Biogen moves forward with potential Alzheimer's drug, seeks U.S. approval
By Manojna Maddipatla
(Reuters) - Biogen Inc said on Wednesday it submitted an application seeking U.S. approval of its closely watched Alzheimer's drug, as the company aims to be the first to bring a treatment to market that can alter the course of the mind-wasting disease.
Biogen shares were up nearly 5% at $281.34 in afternoon trading on the Nasdaq.
The number of people in the United States living with Alzheimer's, the most common form of dementia, is expected to triple to nearly 14 million by 2050 without effective treatments, according to the U.S. Centers for Disease Control and Prevention. If approved, Biogen's aducanumab would be the first treatment designed to delay progression of the fatal, memory-robbing disease.
The drug has had a tumultuous journey, with promising early data raising hopes and Biogen's share price, only to be dashed by disappointment in later trials.
Biogen in October revived plans to seek approval for aducanumab based on a detailed analysis of what had seemed like less than compelling data, months after scrapping its development.
The biotech company said its analysis showed patient improvements in memory and other measures of cognition and ability to function. Some experts have expressed skepticism over Biogen's interpretation of the data and called for another large trial that could take several years to complete.

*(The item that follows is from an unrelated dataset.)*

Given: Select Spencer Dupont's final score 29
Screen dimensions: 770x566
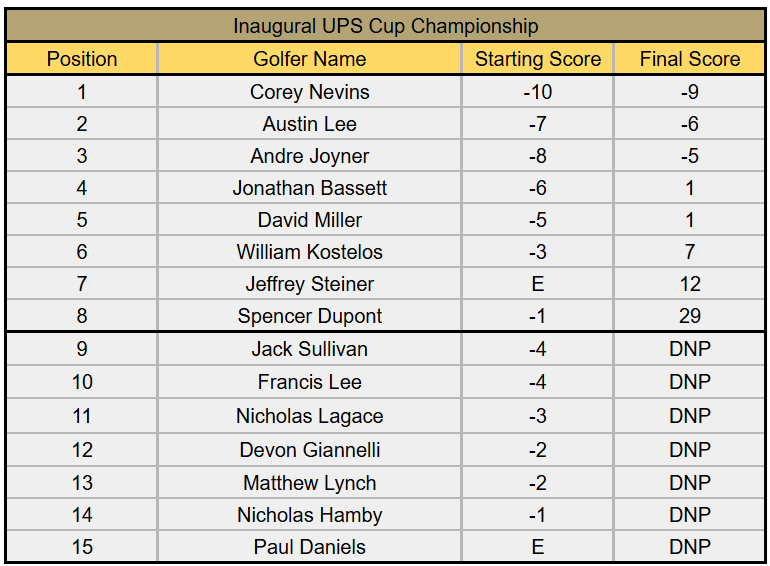Looking at the screenshot, I should tap(689, 316).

Wall Street analysts have been betting on aducanumab to restore Biogen's growth prospects following a successful patent challenge to its top-selling multiple sclerosis drug Tecfidera and with looming competition for its high-priced gene therapy Spinraza weighing on its shares.

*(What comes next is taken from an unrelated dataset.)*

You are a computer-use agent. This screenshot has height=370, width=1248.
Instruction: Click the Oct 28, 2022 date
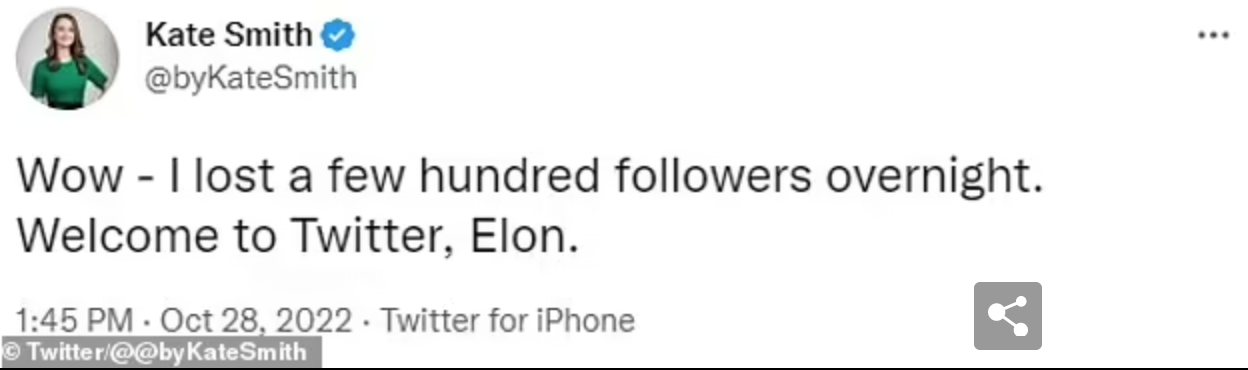[256, 321]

However, the drug's approval is far from guaranteed despite the desperate need for treatments. It has been at least 15 years since the Food and Drug Administration has reviewed an application for a new Alzheimer's treatment, as drugs that were tested failed in trials.
Dr. Maria Carrillo, chief science officer at the Alzheimer’s Association advocacy organization, declined to comment on the chances of the drug winning approval, saying, "That really is up to the FDA."